■ Provided entries:
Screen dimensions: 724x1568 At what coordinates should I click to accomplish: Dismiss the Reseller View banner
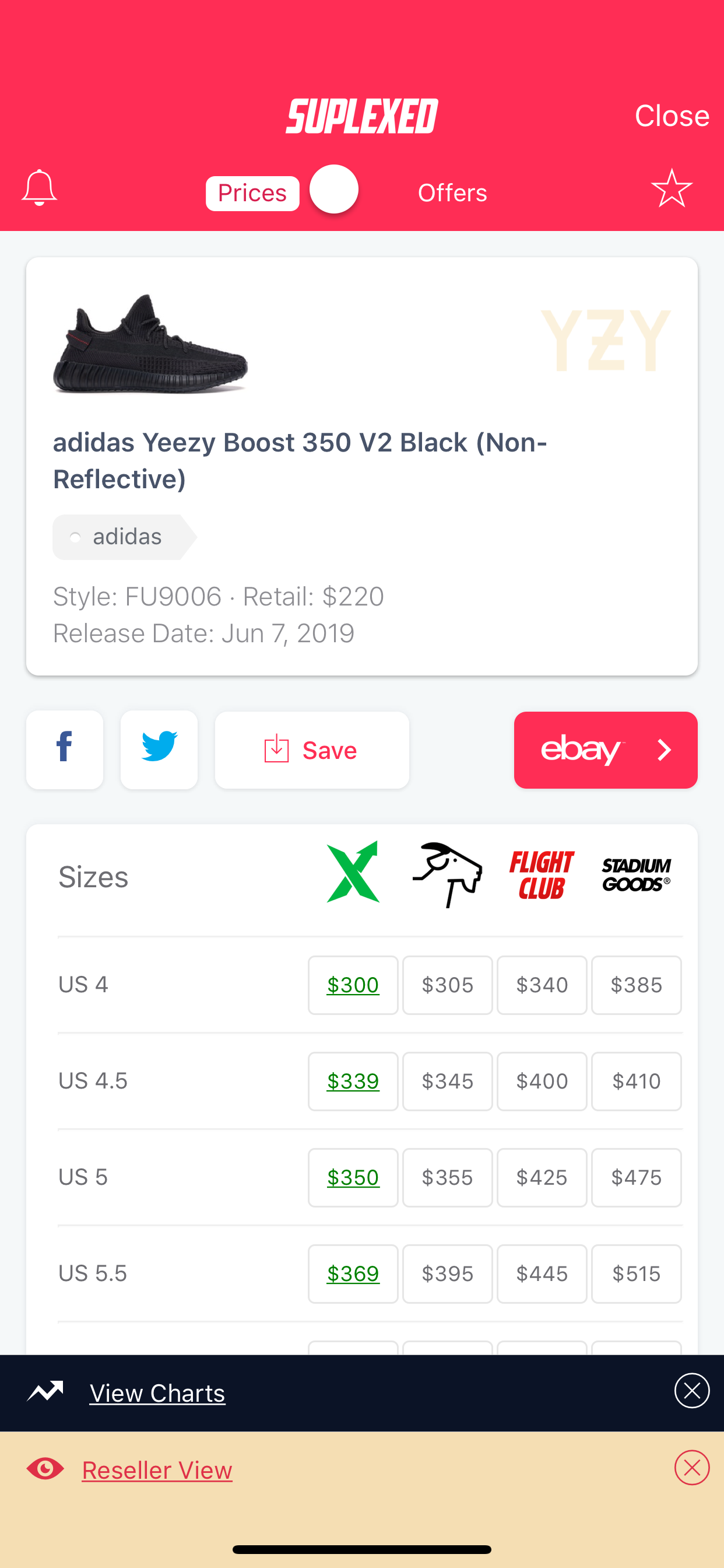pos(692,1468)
* * *
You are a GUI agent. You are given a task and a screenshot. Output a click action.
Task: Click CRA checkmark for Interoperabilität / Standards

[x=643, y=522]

■ Problem to solve: Add -16 to each coordinate in the answers and write out again the part of the listing that opens with the line containing "Screen dimensions: 724x1568" and closes with the line containing "pos(692,1468)", both lines included and all text kept. Leave the pictures out.

■ Right answer:
Screen dimensions: 724x1568 At what coordinates should I click to accomplish: Dismiss the Reseller View banner
pos(676,1452)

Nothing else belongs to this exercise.